=== REQUIREMENTS ===
Show every line of the listing below that contains the string "size".

[Lines of data]
******************************

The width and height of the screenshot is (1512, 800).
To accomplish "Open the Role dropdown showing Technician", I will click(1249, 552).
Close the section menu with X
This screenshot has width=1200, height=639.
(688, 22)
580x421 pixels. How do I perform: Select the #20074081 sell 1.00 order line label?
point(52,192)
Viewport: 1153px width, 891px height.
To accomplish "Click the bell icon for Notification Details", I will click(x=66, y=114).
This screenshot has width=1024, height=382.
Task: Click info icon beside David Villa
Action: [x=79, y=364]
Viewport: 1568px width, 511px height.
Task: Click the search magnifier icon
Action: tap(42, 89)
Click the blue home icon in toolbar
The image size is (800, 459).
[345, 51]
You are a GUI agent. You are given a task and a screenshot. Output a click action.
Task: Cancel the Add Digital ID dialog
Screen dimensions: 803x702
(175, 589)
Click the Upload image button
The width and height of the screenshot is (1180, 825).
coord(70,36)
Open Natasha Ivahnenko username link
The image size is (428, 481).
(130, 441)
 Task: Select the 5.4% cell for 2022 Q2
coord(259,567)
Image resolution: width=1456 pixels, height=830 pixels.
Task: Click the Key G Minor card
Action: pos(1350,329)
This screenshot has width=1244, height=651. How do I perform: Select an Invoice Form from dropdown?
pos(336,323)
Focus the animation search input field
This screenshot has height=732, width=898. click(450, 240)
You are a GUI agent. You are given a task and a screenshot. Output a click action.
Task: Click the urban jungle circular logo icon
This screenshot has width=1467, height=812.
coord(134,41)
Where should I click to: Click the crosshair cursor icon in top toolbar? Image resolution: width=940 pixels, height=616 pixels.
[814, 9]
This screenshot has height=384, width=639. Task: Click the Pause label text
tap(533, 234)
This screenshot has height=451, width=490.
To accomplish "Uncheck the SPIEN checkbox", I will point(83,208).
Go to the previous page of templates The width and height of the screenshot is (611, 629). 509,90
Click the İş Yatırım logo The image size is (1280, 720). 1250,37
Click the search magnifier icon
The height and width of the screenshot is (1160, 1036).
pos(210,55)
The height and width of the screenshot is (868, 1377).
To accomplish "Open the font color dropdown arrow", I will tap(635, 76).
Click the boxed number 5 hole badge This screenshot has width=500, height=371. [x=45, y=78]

******************************

=== SOLUTION TO THE EXERCISE ===
The image size is (800, 459).
The image size is (428, 481).
Click the İş Yatırım logo The image size is (1280, 720). 1250,37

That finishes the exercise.